• _ВОПРОСЫ ДЛЯ ОТВЕТА_:
- 1) Как, согласно тексту об отношении средневековой знати к крестьянам и горожанам, поступают с богатым горожанином, если у него нельзя отобрать деньги налогом или силой?
- 2) Напишите продолжение текста об отношении средневековой знати к крестьянам и горожанам, начиная сразу после его последнего предложения.

• _ИСХОДНЫЙ ТЕКСТ_:
----

Другой довод — на него уже косвенно указывалось — заключается в единственности мнения привилегированных классов в качестве общественного мнения в средние века. А привилегированные классы не только не понимали пользы перемен, но были равнодушны к печальной участи угнетаемых. И безразличными они оставались всегда. Они презирали крестьянина и горожанина, при этом эксплуатируя их; и само это презрение часто оборачивалось враждебностью. Пренебрежение, даже, мы бы сказали, отвращение землевладельцев и сеньоров к крестьянину и ремесленнику, труд которых позволял им жить, — вот одна из самых характерных черт средневековья.
Для рыцаря и барона крестьянин — будь то серв или свободный — только объект извлечения дохода, материальная ценность: в мирное время его душат, как только могут, налогом и барщиной у себя, в военное время — грабят, топчут, режут или жгут на вражеской земле, дабы причинить противнику наибольший ущерб. Именно в этом и состоит война. Крестьянин является не более чем объектом сеньориальной эксплуатации, подлежащим у других уничтожению.
На горожанина также смотрят как на источник дохода. Его щадят немного больше, потому что он является членом сообщества, защищенного стенами; его труднее захватить, и ему легче удается оборониться. С другой стороны, в продуктах его производства и торговли нуждаются. А еще — начинают понимать, что покровительство развитию городов представляет для сеньора интерес. Когда горожанин богат и у него нельзя отобрать деньги путем налога или грубой силы, их у него одалживают; его используют как банкира — банкира, которому платят плохо или совсем не платят. Это не мешает знатному человеку презирать горожанина, разграбляя и сжигая города, если война предоставляет такой случай.

----

• _НАБОР СТРОК_:
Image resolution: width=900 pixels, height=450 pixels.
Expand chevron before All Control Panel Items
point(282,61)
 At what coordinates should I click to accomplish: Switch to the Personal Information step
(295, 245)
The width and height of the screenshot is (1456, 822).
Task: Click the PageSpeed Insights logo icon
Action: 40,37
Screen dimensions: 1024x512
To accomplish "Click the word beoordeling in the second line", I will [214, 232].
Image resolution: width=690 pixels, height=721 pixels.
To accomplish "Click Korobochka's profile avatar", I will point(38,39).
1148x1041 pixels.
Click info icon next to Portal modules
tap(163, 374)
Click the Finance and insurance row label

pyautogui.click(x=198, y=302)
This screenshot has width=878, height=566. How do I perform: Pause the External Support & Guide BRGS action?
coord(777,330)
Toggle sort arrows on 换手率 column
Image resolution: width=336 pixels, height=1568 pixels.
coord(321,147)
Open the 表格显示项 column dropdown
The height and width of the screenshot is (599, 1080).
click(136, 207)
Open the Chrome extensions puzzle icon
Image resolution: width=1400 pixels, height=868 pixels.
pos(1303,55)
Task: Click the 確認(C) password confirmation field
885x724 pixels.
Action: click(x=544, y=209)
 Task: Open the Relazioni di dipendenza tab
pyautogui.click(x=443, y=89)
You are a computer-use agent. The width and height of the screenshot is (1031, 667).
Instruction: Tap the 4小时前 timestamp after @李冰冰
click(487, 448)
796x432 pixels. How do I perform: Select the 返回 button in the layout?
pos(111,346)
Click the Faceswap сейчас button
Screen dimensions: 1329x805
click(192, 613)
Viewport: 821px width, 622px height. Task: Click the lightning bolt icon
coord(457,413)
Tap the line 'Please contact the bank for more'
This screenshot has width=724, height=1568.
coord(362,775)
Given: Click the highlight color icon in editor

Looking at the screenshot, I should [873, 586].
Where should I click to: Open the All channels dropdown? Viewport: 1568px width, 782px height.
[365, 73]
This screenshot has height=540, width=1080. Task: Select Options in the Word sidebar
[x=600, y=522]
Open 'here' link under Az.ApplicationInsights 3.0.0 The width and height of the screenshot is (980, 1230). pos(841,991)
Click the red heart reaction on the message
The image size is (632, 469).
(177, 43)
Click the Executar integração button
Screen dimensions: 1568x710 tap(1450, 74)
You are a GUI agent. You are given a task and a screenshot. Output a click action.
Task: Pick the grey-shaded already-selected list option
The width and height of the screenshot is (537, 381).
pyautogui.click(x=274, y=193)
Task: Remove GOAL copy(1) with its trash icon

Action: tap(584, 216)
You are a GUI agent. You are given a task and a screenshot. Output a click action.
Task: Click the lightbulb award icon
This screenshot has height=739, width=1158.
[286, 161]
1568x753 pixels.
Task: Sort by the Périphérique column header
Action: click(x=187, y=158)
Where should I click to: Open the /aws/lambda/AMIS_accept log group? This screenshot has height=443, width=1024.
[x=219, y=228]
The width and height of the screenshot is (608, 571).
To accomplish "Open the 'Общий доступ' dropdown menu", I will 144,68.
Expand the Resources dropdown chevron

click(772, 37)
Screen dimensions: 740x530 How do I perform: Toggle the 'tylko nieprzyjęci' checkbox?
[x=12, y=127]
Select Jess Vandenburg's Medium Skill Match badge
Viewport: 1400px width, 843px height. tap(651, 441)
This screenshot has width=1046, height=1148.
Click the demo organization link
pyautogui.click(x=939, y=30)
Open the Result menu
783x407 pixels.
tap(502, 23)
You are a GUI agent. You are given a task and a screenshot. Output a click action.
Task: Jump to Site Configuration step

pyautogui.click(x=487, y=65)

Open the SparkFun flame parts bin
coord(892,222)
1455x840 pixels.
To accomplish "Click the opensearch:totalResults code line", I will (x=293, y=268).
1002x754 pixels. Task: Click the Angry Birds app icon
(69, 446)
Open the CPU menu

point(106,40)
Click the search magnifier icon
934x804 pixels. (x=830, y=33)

----

• _РЕЗУЛЬТАТЫ ПО ЗАДАНИЯМ_:
- 1) У него одалживают деньги, используя его как банкира, которому платят плохо или совсем не платят.

- 2)
Вот так феодалы смотрят на простолюдина и обращаются с ним; такова каждодневная реальность, и она с точностью отображена в литературе. Откроем любую жесту времен Филиппа Августа — и увидим в ней крестьянина и горожанина прежде всего в роли жертвы. Много раз описаны грабежи и пожары деревень и городов. И ни слова жалости к крестьянам, урожай и дома которых жгут, а самих сотнями убивают или уводят со связанными руками вместе со скотом; к женщинам, которых мучат солдаты, к пылающим городам, к обобранным купцам, к меньшому люду феодальных войск, ничего не стоящим пленникам, которых калечат или которым хладнокровно перерезают горло после битвы — все это нормально и по праву, все это естественный ход вещей.
Низшие классы не только жертвы: их выставляют на посмешище. Ясно, что для знатного человека простолюдин — существо низшее, в коем все достойно презрения и жизнь которого не принимается в расчет. В самой древней феодальной эпопее, «Песни о Роланде», и речи нет о каких-нибудь простых людях или предметах народного быта. Подобная человечность по отношению к низам и не может проявиться — ведь ее просто не существует. Начиная с середины XII в., когда сеньоры добровольно или по принуждению предоставили народу первые вольности и были основаны ранние коммуны, феодальным поэтам пришлось признать, что простолюдин существует; но они отводят ему ничтожное место и говорят о нем лишь для того, чтобы высмеять. И только в эпоху Филиппа Августа, скорее даже в начале XIII в., когда растет число свободных городов, а бюргеры становятся весьма значительными персонами, начинают меняться и взгляды, и манера рассказывать о них. В большей части жест именно этого периода презрение к «простолюдину» все еще является расхожим чувством: оно выражается общим местом, клише, которых мы достаточно находим повсюду.